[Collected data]
*** Block opens ***

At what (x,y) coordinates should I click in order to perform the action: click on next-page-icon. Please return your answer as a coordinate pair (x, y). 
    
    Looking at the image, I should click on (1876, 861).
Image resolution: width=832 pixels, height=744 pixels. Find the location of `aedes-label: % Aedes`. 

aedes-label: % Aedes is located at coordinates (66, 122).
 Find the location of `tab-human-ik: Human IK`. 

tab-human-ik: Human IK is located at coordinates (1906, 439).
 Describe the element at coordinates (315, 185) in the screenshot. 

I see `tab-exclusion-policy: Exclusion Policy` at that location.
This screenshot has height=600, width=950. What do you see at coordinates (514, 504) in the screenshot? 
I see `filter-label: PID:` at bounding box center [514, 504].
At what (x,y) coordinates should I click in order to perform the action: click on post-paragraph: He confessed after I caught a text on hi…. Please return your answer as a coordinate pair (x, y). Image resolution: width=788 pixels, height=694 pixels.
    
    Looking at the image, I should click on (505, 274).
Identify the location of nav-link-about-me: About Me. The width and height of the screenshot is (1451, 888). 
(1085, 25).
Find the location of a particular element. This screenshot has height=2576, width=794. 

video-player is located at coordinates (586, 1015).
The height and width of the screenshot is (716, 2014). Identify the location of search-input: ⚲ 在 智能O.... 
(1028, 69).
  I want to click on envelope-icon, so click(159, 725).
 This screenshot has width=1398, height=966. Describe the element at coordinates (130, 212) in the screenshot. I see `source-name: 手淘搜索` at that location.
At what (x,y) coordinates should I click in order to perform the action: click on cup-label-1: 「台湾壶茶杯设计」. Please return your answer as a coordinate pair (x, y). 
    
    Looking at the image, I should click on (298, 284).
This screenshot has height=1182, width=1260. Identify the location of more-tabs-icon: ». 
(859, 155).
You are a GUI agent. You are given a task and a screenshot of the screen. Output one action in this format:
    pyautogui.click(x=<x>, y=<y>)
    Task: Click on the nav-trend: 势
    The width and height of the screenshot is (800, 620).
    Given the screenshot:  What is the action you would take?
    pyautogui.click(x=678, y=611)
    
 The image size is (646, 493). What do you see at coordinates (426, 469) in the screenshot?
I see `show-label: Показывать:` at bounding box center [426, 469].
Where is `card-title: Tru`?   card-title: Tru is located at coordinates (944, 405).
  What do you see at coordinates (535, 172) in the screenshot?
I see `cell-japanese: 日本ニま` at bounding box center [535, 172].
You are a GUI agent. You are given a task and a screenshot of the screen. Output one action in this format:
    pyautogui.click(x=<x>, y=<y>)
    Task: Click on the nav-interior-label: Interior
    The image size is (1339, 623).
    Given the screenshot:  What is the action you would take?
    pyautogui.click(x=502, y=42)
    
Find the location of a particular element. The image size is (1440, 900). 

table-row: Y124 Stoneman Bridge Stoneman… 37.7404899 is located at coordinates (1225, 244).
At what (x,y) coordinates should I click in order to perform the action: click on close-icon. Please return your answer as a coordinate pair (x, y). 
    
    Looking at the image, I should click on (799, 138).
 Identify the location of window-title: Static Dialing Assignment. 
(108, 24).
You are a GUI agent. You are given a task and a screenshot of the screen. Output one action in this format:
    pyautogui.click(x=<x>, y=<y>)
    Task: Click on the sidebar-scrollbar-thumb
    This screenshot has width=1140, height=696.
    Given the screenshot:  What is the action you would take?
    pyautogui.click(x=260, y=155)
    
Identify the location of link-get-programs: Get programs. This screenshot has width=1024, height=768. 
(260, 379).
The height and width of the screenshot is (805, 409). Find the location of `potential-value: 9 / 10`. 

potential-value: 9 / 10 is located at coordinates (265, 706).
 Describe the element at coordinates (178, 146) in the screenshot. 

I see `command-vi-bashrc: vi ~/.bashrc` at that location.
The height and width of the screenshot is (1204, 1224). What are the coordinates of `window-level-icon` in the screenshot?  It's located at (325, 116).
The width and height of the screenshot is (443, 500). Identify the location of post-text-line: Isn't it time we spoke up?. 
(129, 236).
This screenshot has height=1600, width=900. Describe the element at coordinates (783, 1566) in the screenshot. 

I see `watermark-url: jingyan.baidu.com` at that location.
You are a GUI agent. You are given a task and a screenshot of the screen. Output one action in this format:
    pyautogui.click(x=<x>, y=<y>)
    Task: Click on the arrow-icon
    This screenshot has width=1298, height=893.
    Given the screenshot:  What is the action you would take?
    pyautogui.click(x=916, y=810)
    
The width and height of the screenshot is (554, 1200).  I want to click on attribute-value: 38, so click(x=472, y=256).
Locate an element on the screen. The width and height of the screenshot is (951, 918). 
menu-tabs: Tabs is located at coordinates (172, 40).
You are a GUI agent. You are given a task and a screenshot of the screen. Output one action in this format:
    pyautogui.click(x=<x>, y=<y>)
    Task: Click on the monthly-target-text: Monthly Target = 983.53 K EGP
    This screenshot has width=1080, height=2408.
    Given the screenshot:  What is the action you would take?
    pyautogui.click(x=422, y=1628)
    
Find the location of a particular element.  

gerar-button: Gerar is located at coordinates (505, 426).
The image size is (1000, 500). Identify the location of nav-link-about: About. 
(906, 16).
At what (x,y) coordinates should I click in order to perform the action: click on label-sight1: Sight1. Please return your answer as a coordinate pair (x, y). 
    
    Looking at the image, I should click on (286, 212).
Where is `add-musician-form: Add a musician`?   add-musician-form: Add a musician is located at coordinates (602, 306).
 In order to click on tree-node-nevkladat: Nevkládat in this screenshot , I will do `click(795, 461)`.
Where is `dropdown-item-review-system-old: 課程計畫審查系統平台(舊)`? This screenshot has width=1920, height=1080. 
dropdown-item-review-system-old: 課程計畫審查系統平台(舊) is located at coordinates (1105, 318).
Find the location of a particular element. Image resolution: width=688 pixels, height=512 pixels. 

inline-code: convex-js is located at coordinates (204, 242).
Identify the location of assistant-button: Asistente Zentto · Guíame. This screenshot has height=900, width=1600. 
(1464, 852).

*** Block closes ***

:: Exercise details ::
Rewrite every line of the material above as a Markdown table with two columns, Row and Line, numbering the lines in order and leaving out the blank ones.

:: Answer to this task ::
| Row | Line |
|---|---|
| 1 | At what (x,y) coordinates should I click in order to perform the action: click on next-page-icon. Please return your answer as a coordinate pair (x, y).  |
| 2 |     Looking at the image, I should click on (1876, 861). |
| 3 | Image resolution: width=832 pixels, height=744 pixels. Find the location of `aedes-label: % Aedes`.  |
| 4 | aedes-label: % Aedes is located at coordinates (66, 122). |
| 5 |  Find the location of `tab-human-ik: Human IK`.  |
| 6 | tab-human-ik: Human IK is located at coordinates (1906, 439). |
| 7 |  Describe the element at coordinates (315, 185) in the screenshot.  |
| 8 | I see `tab-exclusion-policy: Exclusion Policy` at that location. |
| 9 | This screenshot has height=600, width=950. What do you see at coordinates (514, 504) in the screenshot?  |
| 10 | I see `filter-label: PID:` at bounding box center [514, 504]. |
| 11 | At what (x,y) coordinates should I click in order to perform the action: click on post-paragraph: He confessed after I caught a text on hi…. Please return your answer as a coordinate pair (x, y). Image resolution: width=788 pixels, height=694 pixels. |
| 12 |     Looking at the image, I should click on (505, 274). |
| 13 | Identify the location of nav-link-about-me: About Me. The width and height of the screenshot is (1451, 888).  |
| 14 | (1085, 25). |
| 15 | Find the location of a particular element. This screenshot has height=2576, width=794.  |
| 16 | video-player is located at coordinates (586, 1015). |
| 17 | The height and width of the screenshot is (716, 2014). Identify the location of search-input: ⚲ 在 智能O....  |
| 18 | (1028, 69). |
| 19 |   I want to click on envelope-icon, so click(159, 725). |
| 20 |  This screenshot has width=1398, height=966. Describe the element at coordinates (130, 212) in the screenshot. I see `source-name: 手淘搜索` at that location. |
| 21 | At what (x,y) coordinates should I click in order to perform the action: click on cup-label-1: 「台湾壶茶杯设计」. Please return your answer as a coordinate pair (x, y).  |
| 22 |     Looking at the image, I should click on (298, 284). |
| 23 | This screenshot has height=1182, width=1260. Identify the location of more-tabs-icon: ».  |
| 24 | (859, 155). |
| 25 | You are a GUI agent. You are given a task and a screenshot of the screen. Output one action in this format: |
| 26 |     pyautogui.click(x=<x>, y=<y>) |
| 27 |     Task: Click on the nav-trend: 势 |
| 28 |     The width and height of the screenshot is (800, 620). |
| 29 |     Given the screenshot:  What is the action you would take? |
| 30 |     pyautogui.click(x=678, y=611) |
| 31 |  The image size is (646, 493). What do you see at coordinates (426, 469) in the screenshot? |
| 32 | I see `show-label: Показывать:` at bounding box center [426, 469]. |
| 33 | Where is `card-title: Tru`?   card-title: Tru is located at coordinates (944, 405). |
| 34 |   What do you see at coordinates (535, 172) in the screenshot? |
| 35 | I see `cell-japanese: 日本ニま` at bounding box center [535, 172]. |
| 36 | You are a GUI agent. You are given a task and a screenshot of the screen. Output one action in this format: |
| 37 |     pyautogui.click(x=<x>, y=<y>) |
| 38 |     Task: Click on the nav-interior-label: Interior |
| 39 |     The image size is (1339, 623). |
| 40 |     Given the screenshot:  What is the action you would take? |
| 41 |     pyautogui.click(x=502, y=42) |
| 42 | Find the location of a particular element. The image size is (1440, 900).  |
| 43 | table-row: Y124 Stoneman Bridge Stoneman… 37.7404899 is located at coordinates (1225, 244). |
| 44 | At what (x,y) coordinates should I click in order to perform the action: click on close-icon. Please return your answer as a coordinate pair (x, y).  |
| 45 |     Looking at the image, I should click on (799, 138). |
| 46 |  Identify the location of window-title: Static Dialing Assignment.  |
| 47 | (108, 24). |
| 48 | You are a GUI agent. You are given a task and a screenshot of the screen. Output one action in this format: |
| 49 |     pyautogui.click(x=<x>, y=<y>) |
| 50 |     Task: Click on the sidebar-scrollbar-thumb |
| 51 |     This screenshot has width=1140, height=696. |
| 52 |     Given the screenshot:  What is the action you would take? |
| 53 |     pyautogui.click(x=260, y=155) |
| 54 | Identify the location of link-get-programs: Get programs. This screenshot has width=1024, height=768.  |
| 55 | (260, 379). |
| 56 | The height and width of the screenshot is (805, 409). Find the location of `potential-value: 9 / 10`.  |
| 57 | potential-value: 9 / 10 is located at coordinates (265, 706). |
| 58 |  Describe the element at coordinates (178, 146) in the screenshot.  |
| 59 | I see `command-vi-bashrc: vi ~/.bashrc` at that location. |
| 60 | The height and width of the screenshot is (1204, 1224). What are the coordinates of `window-level-icon` in the screenshot?  It's located at (325, 116). |
| 61 | The width and height of the screenshot is (443, 500). Identify the location of post-text-line: Isn't it time we spoke up?.  |
| 62 | (129, 236). |
| 63 | This screenshot has height=1600, width=900. Describe the element at coordinates (783, 1566) in the screenshot.  |
| 64 | I see `watermark-url: jingyan.baidu.com` at that location. |
| 65 | You are a GUI agent. You are given a task and a screenshot of the screen. Output one action in this format: |
| 66 |     pyautogui.click(x=<x>, y=<y>) |
| 67 |     Task: Click on the arrow-icon |
| 68 |     This screenshot has width=1298, height=893. |
| 69 |     Given the screenshot:  What is the action you would take? |
| 70 |     pyautogui.click(x=916, y=810) |
| 71 | The width and height of the screenshot is (554, 1200).  I want to click on attribute-value: 38, so click(x=472, y=256). |
| 72 | Locate an element on the screen. The width and height of the screenshot is (951, 918).  |
| 73 | menu-tabs: Tabs is located at coordinates (172, 40). |
| 74 | You are a GUI agent. You are given a task and a screenshot of the screen. Output one action in this format: |
| 75 |     pyautogui.click(x=<x>, y=<y>) |
| 76 |     Task: Click on the monthly-target-text: Monthly Target = 983.53 K EGP |
| 77 |     This screenshot has width=1080, height=2408. |
| 78 |     Given the screenshot:  What is the action you would take? |
| 79 |     pyautogui.click(x=422, y=1628) |
| 80 | Find the location of a particular element.   |
| 81 | gerar-button: Gerar is located at coordinates (505, 426). |
| 82 | The image size is (1000, 500). Identify the location of nav-link-about: About.  |
| 83 | (906, 16). |
| 84 | At what (x,y) coordinates should I click in order to perform the action: click on label-sight1: Sight1. Please return your answer as a coordinate pair (x, y).  |
| 85 |     Looking at the image, I should click on (286, 212). |
| 86 | Where is `add-musician-form: Add a musician`?   add-musician-form: Add a musician is located at coordinates (602, 306). |
| 87 |  In order to click on tree-node-nevkladat: Nevkládat in this screenshot , I will do `click(795, 461)`. |
| 88 | Where is `dropdown-item-review-system-old: 課程計畫審查系統平台(舊)`? This screenshot has width=1920, height=1080.  |
| 89 | dropdown-item-review-system-old: 課程計畫審查系統平台(舊) is located at coordinates (1105, 318). |
| 90 | Find the location of a particular element. Image resolution: width=688 pixels, height=512 pixels.  |
| 91 | inline-code: convex-js is located at coordinates (204, 242). |
| 92 | Identify the location of assistant-button: Asistente Zentto · Guíame. This screenshot has height=900, width=1600.  |
| 93 | (1464, 852). |